En entreprise, la « justice au travail » n’est pas que « redistributive », par la compensation des contributions au résultat de l’activité et des affaires, mais également « sociale », par l’autonomie reconnue d’affirmation de la différence de chacun par rapport aux autres.
Soit, « l’humain est un animal social » (Aristote). Mais il est, en lui-même, un être à destin « d’identité propre » (Tardif, 2018). Il dépend des autres, par son contexte et par ses conditions de travail, mais il dépend de lui-même, par les décisions et les actes qu’il pose pour accomplir sa tâche.
En somme, l’humain, en entreprise, s’actualise en affirmant son authenticité par la différenciation de ses voies et moyens de contribution au résultat de l’activité et des affaires, tout en maintenant sa stabilité d’appartenance au corps d’emploi qui est sien par la fin qu’il poursuit avec les autres.
Chacun doit pouvoir s’épanouir individuellement, dans un collectif d’être, d’avoir et d’agir qui le comprenne, pour que « l’entreprise » retienne son sens d’organisation sociale. Et donc, l’entreprise n’est pas un lieu de réduction des personnes à des technicalités de fonctionnement, mais un milieu d’émergence de leurs initiatives, par les voies et moyens de leur affirmation propre dans l’union de la fin d’activité et d’affaires que poursuit cette première.

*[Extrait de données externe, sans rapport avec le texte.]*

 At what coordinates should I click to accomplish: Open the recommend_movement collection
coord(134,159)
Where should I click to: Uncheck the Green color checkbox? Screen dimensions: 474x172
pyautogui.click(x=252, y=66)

L’entreprise a mission sociale de mieux-être du client, quoi que son service, lui, soit économique. Ce qui suppose, que l’entreprise doive être à l’interne ce qu’elle doit être à l’externe, c’est-à-dire un vecteur de valeurs humaines.
Et donc l’épanouissement, dont parle Giovanola, doit reposer sur le principe de la continuité d’état de service de l’entreprise, en termes sociaux d’organisation. Autrement dit, son personnel comme son client, qui sont distincts par nature, peuvent être satisfaits par un même service tout en demeurant eux-mêmes différents par leurs comportements et par leurs attentes. On aura là la richesse de l’entreprise, par la pluralité de son utilité à l’humain (personnel et client).
Chez vous, « l’entreprise respecte la multiplicité des besoins d’être différent du personnel et du client », ou « l’entreprise n’a de richesse constitutive avouée qu’en son profit propre »?